Vorige week is er door de Europese Commissie een tweedaagse workshop georganiseerd, waar door een divers gezelschap van wetenschappers werd overlegd over een volgende stap in de invulling van de Kaderrichtlijn Marine Strategie (KRM). Conclusie kan zijn dat er weinig voortuitgang wordt geboekt.
De Europese kaderrichtlijn Mariene Strategie (KRM) verplicht Europese lidstaten tot het ontwikkelen van een strategie om in het eigen zeegebied een Goede Milieu-Toestand (GMT) te bereiken in 2020. Voor Nederland gaat het dan om het Nederlandse deel van de Noordzee. In de workshop van afgelopen week werd het jaar 2024 genoemd als realisatietermijn.

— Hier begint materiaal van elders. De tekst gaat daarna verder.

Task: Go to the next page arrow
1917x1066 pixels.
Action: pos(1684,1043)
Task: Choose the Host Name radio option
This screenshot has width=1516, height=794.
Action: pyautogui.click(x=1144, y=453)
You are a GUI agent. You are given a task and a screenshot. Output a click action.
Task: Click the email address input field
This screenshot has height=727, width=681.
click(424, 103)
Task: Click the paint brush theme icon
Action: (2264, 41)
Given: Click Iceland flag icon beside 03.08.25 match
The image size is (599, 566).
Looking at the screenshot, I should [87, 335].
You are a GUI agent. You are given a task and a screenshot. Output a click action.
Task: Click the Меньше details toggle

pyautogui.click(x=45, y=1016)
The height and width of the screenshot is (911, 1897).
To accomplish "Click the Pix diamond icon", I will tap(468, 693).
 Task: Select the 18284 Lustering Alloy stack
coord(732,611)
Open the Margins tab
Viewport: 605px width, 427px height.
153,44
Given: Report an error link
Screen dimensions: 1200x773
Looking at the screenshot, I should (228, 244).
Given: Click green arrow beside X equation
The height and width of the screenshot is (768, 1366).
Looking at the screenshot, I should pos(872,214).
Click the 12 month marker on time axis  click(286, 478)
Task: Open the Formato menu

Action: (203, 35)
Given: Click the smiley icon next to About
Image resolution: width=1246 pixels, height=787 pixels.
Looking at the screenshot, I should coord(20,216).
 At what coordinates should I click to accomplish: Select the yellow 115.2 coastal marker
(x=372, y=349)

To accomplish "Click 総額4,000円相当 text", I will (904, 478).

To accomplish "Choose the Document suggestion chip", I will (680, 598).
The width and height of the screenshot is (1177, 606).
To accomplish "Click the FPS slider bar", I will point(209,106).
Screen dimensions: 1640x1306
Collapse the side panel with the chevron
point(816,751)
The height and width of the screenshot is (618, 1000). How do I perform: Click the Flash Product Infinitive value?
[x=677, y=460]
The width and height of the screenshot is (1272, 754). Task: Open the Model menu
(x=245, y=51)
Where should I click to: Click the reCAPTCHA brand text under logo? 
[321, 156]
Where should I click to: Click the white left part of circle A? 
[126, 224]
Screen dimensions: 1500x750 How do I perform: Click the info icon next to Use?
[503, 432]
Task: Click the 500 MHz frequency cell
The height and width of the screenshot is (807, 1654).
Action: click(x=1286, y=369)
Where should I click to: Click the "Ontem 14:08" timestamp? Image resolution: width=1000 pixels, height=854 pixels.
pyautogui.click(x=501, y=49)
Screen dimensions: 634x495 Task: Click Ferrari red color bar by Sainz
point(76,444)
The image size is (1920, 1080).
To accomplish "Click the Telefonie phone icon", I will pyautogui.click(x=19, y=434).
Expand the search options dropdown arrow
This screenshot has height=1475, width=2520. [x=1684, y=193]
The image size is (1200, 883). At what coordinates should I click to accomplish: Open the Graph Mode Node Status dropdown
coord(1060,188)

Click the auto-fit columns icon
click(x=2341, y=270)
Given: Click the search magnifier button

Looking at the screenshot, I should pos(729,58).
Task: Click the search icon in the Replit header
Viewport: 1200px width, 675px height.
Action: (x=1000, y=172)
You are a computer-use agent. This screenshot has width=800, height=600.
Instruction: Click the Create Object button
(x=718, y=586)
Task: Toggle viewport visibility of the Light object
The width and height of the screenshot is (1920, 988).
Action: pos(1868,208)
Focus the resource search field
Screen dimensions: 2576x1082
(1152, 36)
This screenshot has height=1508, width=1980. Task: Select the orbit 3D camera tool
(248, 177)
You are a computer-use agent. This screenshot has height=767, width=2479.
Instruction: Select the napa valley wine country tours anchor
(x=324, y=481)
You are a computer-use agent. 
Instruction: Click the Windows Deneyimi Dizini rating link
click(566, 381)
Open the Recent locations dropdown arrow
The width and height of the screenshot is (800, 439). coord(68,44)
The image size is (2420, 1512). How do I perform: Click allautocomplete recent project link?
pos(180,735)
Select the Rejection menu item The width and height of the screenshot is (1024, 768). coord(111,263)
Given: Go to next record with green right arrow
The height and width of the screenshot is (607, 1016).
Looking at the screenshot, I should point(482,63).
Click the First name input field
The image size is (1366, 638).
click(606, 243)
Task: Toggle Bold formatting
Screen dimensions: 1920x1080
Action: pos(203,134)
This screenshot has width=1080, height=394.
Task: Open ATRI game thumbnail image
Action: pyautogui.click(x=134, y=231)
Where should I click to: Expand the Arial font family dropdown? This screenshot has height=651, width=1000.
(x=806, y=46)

Wat een 'Goede Milieu Toestand' is, is uiteraard moeilijk te bepalen. Er zijn daarom maar liefst elf zogenoemde 'descriptoren' vastgesteld, parameters waarnaar gekeken wordt om te bepalen of de milieutoestand 'goed' is of niet. Voor de visserij zijn de descriptoren met betrekking tot biodiversiteit, visbestanden, voedselwebben en zeebodem-integriteit het meest relevant. In de workshop van vorige week lag de nadruk op de descriptor biodiversiteit.
Voor elke descriptor moeten criteria worden opgesteld en deze criteria moeten wetenschappelijk ook te rechtvaardigen zijn. De richtlijnen om hierover uitspraken te kunnen doen zijn vastgelegd in een besluit van de Europese Commissie. Deze richtlijnen zijn niet eenduidig en criteria en drempelwaarden zijn niet wetenschappelijk bevestigd. De KRM is een enorm ingewikkelde richtlijn die een direct en ingrijpend effect kan hebben op het functioneren van de vloot.
VisNed volgt de nationale en internationale ontwikkelingen rond de KRM op de voet en was vorige week aanwezig tijdens de workshop. Met betrekking tot de descriptor Biodiversiteit werd deze keer in het bijzonder gekeken naar de gevolgen voor bijvangsten van vis, vogels en zeezoogdieren. Met name bij het onderdeel bijvangsten vis moest geconstateerd worden dat er een groot tekort aan data en informatie is, waardoor er voor het vaststellen van methodes om drempelwaarden te bepalen weinig voortgang kon worden geboekt.
Vanuit VisNed is er ook bezorgdheid over het kennisniveau van betrokken wetenschappers met betrekking tot de visserij. Van de ongeveer 50 wetenschappers had bijna geen enkele wetenschapper een specialisme in visstandbeheer of kennis van visserij-wetgeving.
Het vertalen van de kreet 'goede milieutoestand' naar een praktisch uitvoerbaar en haalbaar beleid lukt niet zonder begrip van het systeem als geheel. Er moet voor gewaakt worden dat de visserij wordt gezien als één van de belangrijkste knoppen waar aan gedraaid wordt en gebruikt zal worden als compensatiemiddel voor invloeden van andere activiteiten omdat het overzicht van invloeden op de 'Goede Milieu Toestand' ontbreekt.
Doorwerken aan implementatie zonder de benodigde kennis te hebben zal leiden tot speculatief en richtingloos beleid, wat gepaard gaat met onnodige sociaal economische gevolgen voor de visserijvloot.